Od rana na warszawskim Placu Piłsudskiego trwają
uroczystości związane z obchodami 11. rocznicy katastrofy smoleńskiej
. Kwiaty pod pomnikiem Lecha Kaczyńskiego złożyli m.in.
Jarosław Kaczyński
i
Mateusz Morawiecki
.
Od rana, zgodnie z zapowiedziami, w okolicy Placu gromadzili się
uczestnicy Strajku Przedsiębiorców
. Protesty środowiska związanego z
Pawłem Tanajno
zapowiadano kilka tygodni temu. W Urzędzie Miasta w sumie zarejestrowano 8 zgromadzeń.
Protestujący zbierali się m.in. w Ogrodzie Saskim i od strony Krakowskiego Przedmieścia. Wejść na Plac Piłsudskiego
z każdej strony pilnowała policja, w tym oddziały konne
. Radiowozy nadawały komunikat, że "zgromadzenie jest nielegalne". Obecni na miejscu dziennikarze relacjonowali, że policji było bardzo dużo.

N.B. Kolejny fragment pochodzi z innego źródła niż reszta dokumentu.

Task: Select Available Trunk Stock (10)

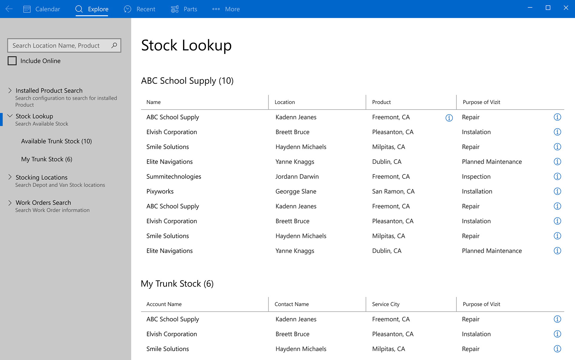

"Panie prezesie Kaczyński, niech pan przyjdzie i zobaczy co się dzieje w Polsce" - krzyczeli strajkujący.
W pewnym momencie
doszło do przepychanek z policją
, wybuchło też kilka petard. Przed godziną 8
policja zatrzymała Pawła Tanajno
. Został powalony na ziemię, umieszczony w radiowozie i wywieziony.
"Policjanci KSP prowadzą działania na ulicach Warszawy. Niestety jest już pierwszy zatrzymany. Powodem jest
naruszenie nietykalności cielesnej policjanta
. Policjanci użyli ŚPB w postaci kajdanek i siły fizycznej" - podała warszawska policja.